(14) any alternate currency in which the principal of or interest on the debt securities is to be payable and the periods and the terms for payment;
(15) how much of the principal amount of the debt securities will be payable upon declaration of acceleration of the maturity of the debt securities if more or less than the entire amount;
(16) if the principal amount payable at the stated maturity of the debt securities will not be known any time before the stated maturity, the amount deemed to be the principal amount as of that date for any purpose (or, the manner in which the deemed principal amount is to be determined), including the principal amount which will be due and payable upon any maturity other than the stated maturity or which will be deemed to be outstanding as of that date;
(17) the applicability of the provisions of the Indenture described under “—Defeasance and Covenant Defeasance—Defeasance and Discharge” or “—Defeasance and Covenant Defeasance —Defeasance of Certain Covenants”;
(18) whether any debt securities will be issued in the form of one or more global securities and, if so, the depositaries for the global securities, the form of any legend to be placed on the global securities in addition to or instead of the legend referred to under “—Global Securities” and, if different from those described under “—Global Securities”, any circumstances under which the global securities may be exchanged for registered debt securities, and how any transfer of the global securities may be registered, in the names of persons other than the depositary for the global securities or its nominee;
(19) whether the debt securities will be subject to optional interest rate reset provisions;
(20) whether the debt securities will be subject to optional extensions of maturity provisions;
(21) any addition to or change in the events of default applicable to the debt securities and any change in the right of the Trustee or the holders to declare the principal amount of the debt securities due and payable;
(22) the right or the obligation, if any, to extend interest payments and, if so, the terms of the extension;
(23) the subordination terms of any series;
(24) whether and under what circumstances BNSF will pay additional amounts to any holder or any type of holder of a debt security or of a trust related to a debt security in respect of any tax, assessment or governmental charge and, if so, whether BNSF will have the option to redeem such debt securities rather than pay such additional amounts (and the terms of any such option);
(25) any addition to or change in the covenants in the Indenture applicable to the debt securities; and
(26) any other terms of the debt securities. (Section 301)

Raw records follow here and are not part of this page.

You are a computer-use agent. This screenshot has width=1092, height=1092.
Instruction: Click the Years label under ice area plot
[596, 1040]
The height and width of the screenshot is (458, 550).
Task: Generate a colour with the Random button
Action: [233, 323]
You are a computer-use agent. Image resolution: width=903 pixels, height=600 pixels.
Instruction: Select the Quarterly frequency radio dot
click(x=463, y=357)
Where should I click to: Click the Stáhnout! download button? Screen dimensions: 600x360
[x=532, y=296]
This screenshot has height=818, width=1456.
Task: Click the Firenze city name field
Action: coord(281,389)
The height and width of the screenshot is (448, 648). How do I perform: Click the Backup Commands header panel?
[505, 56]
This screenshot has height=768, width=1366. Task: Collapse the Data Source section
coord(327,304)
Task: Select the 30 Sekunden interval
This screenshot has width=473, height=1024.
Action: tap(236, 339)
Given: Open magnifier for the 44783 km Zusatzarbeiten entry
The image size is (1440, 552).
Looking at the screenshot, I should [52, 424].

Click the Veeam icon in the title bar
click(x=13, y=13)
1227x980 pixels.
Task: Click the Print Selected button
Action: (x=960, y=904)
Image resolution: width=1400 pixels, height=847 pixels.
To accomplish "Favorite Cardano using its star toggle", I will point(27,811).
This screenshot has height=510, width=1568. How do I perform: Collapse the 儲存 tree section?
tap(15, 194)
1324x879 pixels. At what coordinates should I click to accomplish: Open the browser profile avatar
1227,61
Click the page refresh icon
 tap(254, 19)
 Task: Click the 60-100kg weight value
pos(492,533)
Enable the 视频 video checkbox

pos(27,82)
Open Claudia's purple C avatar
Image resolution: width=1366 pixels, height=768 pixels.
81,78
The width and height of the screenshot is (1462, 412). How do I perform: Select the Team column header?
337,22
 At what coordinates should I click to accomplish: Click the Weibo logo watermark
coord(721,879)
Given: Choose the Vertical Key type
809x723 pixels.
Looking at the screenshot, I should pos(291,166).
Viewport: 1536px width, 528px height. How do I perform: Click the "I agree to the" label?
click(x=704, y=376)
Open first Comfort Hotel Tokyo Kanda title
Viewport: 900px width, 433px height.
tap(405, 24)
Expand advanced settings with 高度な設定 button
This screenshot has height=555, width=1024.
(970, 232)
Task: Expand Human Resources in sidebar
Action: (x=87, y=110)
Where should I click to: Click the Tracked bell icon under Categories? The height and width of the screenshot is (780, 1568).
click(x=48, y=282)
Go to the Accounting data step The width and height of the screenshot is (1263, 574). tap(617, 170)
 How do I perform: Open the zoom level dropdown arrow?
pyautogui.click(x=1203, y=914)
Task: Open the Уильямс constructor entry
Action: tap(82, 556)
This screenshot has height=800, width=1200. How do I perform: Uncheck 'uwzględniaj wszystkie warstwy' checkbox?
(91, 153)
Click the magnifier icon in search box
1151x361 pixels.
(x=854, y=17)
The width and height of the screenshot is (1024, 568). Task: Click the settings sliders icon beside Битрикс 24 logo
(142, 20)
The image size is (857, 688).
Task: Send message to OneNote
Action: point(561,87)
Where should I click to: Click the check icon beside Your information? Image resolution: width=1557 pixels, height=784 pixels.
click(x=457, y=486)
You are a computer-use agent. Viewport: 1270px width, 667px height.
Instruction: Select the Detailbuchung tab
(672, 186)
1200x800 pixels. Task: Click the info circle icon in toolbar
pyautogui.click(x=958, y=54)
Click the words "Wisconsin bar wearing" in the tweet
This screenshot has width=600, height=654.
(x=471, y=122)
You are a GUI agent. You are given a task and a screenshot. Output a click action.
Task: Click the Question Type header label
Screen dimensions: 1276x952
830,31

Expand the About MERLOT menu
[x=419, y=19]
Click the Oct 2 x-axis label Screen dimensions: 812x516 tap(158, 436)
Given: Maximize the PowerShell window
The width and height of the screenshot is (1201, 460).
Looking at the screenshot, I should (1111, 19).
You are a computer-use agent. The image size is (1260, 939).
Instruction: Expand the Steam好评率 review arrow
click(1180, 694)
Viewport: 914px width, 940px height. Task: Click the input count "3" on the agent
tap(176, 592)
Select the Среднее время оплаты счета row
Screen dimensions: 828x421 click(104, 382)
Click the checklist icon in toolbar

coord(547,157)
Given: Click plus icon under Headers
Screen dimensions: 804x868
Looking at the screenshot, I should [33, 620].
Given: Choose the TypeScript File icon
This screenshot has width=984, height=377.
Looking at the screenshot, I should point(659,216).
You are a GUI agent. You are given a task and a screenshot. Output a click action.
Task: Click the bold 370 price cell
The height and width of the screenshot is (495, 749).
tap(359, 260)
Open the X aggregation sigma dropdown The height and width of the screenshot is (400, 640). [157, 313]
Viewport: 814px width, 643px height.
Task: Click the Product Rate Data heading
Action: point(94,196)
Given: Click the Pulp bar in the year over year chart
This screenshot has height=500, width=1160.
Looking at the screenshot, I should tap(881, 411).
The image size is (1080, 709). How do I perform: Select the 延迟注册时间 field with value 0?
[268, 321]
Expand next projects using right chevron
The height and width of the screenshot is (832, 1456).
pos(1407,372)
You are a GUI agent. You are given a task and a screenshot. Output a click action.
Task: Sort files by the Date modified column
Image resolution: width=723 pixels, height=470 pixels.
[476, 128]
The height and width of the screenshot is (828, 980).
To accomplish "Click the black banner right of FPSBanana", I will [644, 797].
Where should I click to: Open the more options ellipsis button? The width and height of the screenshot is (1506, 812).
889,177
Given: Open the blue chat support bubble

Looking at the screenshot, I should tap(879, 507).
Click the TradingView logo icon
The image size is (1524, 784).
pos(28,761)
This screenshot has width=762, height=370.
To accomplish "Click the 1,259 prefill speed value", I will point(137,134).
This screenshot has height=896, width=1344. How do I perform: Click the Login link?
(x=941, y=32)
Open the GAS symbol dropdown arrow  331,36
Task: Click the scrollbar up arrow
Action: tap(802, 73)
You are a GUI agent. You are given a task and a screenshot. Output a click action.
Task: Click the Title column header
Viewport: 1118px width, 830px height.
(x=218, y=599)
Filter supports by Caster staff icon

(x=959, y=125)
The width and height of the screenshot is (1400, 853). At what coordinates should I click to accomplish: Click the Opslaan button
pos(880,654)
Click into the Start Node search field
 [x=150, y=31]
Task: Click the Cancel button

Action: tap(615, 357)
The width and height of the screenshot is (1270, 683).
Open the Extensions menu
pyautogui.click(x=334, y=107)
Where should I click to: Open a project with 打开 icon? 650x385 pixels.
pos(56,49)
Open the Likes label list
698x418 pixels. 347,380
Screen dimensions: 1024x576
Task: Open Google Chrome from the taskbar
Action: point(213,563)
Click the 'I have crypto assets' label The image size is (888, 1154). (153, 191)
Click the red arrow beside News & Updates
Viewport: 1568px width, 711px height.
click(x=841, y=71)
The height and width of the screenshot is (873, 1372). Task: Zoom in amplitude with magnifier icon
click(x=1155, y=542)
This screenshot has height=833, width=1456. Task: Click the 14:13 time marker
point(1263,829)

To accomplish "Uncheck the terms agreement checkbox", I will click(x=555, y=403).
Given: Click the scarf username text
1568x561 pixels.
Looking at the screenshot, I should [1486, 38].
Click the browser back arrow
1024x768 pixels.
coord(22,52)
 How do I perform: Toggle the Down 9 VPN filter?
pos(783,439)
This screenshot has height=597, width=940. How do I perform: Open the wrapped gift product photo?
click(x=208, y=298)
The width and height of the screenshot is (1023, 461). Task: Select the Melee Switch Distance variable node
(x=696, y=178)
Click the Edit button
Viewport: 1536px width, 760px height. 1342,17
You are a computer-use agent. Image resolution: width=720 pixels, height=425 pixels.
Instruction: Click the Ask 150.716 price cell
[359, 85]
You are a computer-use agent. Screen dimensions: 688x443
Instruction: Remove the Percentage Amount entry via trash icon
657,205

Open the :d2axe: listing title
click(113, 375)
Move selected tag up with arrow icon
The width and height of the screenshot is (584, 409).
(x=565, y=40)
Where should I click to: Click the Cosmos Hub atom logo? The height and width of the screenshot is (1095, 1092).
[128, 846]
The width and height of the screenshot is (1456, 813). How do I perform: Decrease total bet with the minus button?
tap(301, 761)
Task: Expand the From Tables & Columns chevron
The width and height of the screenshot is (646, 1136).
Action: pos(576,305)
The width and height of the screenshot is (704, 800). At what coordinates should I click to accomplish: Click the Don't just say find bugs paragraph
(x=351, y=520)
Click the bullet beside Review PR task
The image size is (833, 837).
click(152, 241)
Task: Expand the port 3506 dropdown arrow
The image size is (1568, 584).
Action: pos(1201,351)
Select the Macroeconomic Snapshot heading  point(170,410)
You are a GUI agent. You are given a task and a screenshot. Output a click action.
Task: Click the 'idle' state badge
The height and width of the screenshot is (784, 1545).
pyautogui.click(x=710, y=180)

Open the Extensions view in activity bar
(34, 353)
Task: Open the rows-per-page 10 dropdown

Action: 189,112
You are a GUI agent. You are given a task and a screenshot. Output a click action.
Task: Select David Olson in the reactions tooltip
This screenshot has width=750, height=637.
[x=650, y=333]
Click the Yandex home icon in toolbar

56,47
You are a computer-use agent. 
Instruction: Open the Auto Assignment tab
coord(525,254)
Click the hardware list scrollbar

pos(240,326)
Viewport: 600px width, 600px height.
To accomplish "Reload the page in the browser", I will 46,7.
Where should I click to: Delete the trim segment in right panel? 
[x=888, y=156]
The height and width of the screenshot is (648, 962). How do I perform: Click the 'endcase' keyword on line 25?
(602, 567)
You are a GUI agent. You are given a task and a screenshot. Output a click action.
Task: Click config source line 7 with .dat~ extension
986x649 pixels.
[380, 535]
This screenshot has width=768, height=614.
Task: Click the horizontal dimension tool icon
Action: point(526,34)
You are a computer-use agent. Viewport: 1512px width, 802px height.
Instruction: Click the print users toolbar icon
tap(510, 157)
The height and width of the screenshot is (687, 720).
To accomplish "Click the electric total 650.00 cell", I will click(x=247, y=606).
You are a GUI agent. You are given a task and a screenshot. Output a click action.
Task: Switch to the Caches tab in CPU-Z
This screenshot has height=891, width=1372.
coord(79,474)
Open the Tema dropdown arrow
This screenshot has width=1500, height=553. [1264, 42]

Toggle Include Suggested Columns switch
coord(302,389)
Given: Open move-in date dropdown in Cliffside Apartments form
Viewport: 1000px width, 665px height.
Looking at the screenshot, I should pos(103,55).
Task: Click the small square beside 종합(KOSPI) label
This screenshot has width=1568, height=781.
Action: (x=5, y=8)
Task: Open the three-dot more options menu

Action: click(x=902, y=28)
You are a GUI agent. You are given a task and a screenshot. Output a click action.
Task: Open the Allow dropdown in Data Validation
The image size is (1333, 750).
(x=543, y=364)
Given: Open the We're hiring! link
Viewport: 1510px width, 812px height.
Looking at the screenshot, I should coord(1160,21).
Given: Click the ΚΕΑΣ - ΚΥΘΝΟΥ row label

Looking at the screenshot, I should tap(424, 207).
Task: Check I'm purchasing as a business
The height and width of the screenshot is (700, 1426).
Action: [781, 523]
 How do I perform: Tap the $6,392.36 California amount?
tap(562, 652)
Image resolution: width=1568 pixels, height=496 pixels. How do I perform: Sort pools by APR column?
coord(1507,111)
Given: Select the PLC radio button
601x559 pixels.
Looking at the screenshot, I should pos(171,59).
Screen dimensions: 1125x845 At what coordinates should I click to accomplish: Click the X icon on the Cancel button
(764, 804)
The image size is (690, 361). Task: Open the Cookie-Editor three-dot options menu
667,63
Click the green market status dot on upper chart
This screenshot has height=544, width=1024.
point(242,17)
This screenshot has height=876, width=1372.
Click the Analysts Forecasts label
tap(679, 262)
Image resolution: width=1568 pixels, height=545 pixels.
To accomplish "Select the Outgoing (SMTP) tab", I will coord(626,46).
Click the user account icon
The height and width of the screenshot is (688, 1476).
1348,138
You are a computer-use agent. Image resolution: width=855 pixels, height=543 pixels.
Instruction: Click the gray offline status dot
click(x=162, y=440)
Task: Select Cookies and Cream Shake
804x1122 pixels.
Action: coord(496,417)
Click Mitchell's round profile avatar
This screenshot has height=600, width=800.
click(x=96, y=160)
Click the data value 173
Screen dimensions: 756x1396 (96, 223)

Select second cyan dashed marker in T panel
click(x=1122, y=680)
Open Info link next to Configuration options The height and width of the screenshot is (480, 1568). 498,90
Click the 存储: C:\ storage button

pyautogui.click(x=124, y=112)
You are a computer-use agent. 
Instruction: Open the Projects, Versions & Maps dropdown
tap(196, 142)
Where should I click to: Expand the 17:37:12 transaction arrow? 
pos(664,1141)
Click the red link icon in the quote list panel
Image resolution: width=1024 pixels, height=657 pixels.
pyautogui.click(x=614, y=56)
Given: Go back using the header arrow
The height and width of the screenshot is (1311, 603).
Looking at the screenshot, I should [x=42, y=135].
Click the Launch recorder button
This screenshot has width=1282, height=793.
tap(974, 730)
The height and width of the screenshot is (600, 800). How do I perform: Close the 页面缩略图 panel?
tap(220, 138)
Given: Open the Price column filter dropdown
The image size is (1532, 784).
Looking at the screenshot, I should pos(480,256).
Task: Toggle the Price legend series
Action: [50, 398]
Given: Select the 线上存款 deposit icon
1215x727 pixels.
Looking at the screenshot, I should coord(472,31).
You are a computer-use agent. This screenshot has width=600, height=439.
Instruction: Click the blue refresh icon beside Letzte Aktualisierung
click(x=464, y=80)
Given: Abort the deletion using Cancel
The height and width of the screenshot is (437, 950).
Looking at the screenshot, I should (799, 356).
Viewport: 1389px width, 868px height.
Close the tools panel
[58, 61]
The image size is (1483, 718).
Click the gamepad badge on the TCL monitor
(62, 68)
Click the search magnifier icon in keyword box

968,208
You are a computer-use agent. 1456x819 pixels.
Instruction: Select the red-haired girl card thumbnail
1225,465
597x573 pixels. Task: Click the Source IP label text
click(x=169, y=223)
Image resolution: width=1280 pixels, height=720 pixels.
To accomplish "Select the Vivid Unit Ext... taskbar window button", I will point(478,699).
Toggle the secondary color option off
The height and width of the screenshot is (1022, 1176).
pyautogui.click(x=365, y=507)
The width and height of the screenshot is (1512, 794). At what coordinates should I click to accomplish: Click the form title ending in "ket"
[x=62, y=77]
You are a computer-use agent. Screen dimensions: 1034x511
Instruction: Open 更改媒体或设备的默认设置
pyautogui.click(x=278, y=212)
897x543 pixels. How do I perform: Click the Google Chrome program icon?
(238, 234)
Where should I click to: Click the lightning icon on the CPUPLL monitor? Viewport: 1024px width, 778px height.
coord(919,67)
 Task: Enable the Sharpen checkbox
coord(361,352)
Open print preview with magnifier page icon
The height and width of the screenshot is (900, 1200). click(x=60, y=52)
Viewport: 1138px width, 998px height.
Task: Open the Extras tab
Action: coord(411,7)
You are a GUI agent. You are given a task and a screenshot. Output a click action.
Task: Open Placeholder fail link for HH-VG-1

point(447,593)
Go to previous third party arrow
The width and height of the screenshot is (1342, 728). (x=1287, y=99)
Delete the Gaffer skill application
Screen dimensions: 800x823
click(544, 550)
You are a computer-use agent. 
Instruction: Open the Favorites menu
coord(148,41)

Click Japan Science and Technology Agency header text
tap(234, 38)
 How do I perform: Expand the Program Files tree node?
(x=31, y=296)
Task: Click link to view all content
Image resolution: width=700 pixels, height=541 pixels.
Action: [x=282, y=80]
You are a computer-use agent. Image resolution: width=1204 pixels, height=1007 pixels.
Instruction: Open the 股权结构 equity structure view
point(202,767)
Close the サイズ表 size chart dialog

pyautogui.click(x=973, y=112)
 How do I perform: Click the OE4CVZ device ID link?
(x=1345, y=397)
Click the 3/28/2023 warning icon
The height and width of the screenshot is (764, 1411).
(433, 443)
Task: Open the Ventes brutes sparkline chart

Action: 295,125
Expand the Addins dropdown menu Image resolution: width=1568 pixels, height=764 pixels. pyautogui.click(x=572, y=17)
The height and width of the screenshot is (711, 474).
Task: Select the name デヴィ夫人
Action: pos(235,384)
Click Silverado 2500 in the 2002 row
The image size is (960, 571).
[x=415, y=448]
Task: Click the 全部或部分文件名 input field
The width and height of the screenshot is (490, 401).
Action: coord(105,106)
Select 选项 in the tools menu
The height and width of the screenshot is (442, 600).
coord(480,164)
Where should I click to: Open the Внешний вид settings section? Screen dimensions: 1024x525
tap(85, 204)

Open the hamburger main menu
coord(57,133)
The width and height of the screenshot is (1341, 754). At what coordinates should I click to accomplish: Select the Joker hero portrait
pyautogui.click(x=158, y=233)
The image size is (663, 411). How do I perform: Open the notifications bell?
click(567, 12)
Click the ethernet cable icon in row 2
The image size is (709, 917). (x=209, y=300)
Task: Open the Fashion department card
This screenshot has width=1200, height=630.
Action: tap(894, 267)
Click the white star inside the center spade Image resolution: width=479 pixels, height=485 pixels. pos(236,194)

Debt securities may be sold at a substantial discount below their principal amount. Any United States income tax considerations applicable to debt securities that provide for an amount less than the principal amount to be due and payable upon acceleration of the maturity of the security (commonly referred to as original issue discount securities) may be described in the applicable prospectus supplement. In addition, special United States federal income tax or other considerations applicable to any debt securities which are denominated in a foreign currency may be described in the applicable prospectus supplement.
Form, Exchange and Transfer
BNSF will issue the debt securities of each series only in fully registered form, without coupons, and, unless otherwise specified in the applicable prospectus supplement, only in denominations of $1,000 and integral multiples of $1,000. (Section 302)
No debt security shall be entitled to any benefit under the Indenture or be valid or obligatory for any purpose unless there appears on such debt security an executed certificate of authentication substantially in the form provided in the Indenture. (Section 303)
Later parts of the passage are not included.